Based on the listing below, report how many lines contain the word "will". Nothing but the number, please.

┌─ Provided records

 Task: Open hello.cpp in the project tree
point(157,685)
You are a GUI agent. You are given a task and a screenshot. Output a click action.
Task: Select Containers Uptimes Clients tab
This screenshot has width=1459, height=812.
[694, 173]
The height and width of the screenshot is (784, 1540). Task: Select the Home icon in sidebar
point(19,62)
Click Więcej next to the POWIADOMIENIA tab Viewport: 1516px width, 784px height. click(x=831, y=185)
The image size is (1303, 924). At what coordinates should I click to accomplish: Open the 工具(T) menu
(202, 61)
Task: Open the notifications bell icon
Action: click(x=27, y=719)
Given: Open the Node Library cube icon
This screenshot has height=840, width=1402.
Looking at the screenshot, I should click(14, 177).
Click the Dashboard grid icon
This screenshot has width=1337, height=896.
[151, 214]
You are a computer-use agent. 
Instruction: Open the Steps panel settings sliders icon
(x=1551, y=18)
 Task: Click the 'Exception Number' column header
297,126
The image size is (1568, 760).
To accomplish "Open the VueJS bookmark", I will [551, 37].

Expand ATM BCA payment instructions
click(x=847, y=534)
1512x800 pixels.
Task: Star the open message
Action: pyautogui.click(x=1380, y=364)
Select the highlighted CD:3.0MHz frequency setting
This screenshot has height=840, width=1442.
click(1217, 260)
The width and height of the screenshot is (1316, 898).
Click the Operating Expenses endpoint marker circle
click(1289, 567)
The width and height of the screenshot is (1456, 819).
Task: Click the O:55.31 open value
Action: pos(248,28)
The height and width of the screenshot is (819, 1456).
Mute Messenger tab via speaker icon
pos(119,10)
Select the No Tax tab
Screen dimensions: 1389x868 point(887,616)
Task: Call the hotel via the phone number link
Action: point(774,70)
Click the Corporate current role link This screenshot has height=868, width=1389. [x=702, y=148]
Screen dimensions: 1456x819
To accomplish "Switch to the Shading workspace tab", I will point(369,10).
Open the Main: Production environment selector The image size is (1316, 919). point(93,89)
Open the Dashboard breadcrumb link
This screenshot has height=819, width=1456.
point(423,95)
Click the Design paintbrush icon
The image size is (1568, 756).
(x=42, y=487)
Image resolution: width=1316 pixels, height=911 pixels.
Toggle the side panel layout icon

└─

# Solution
2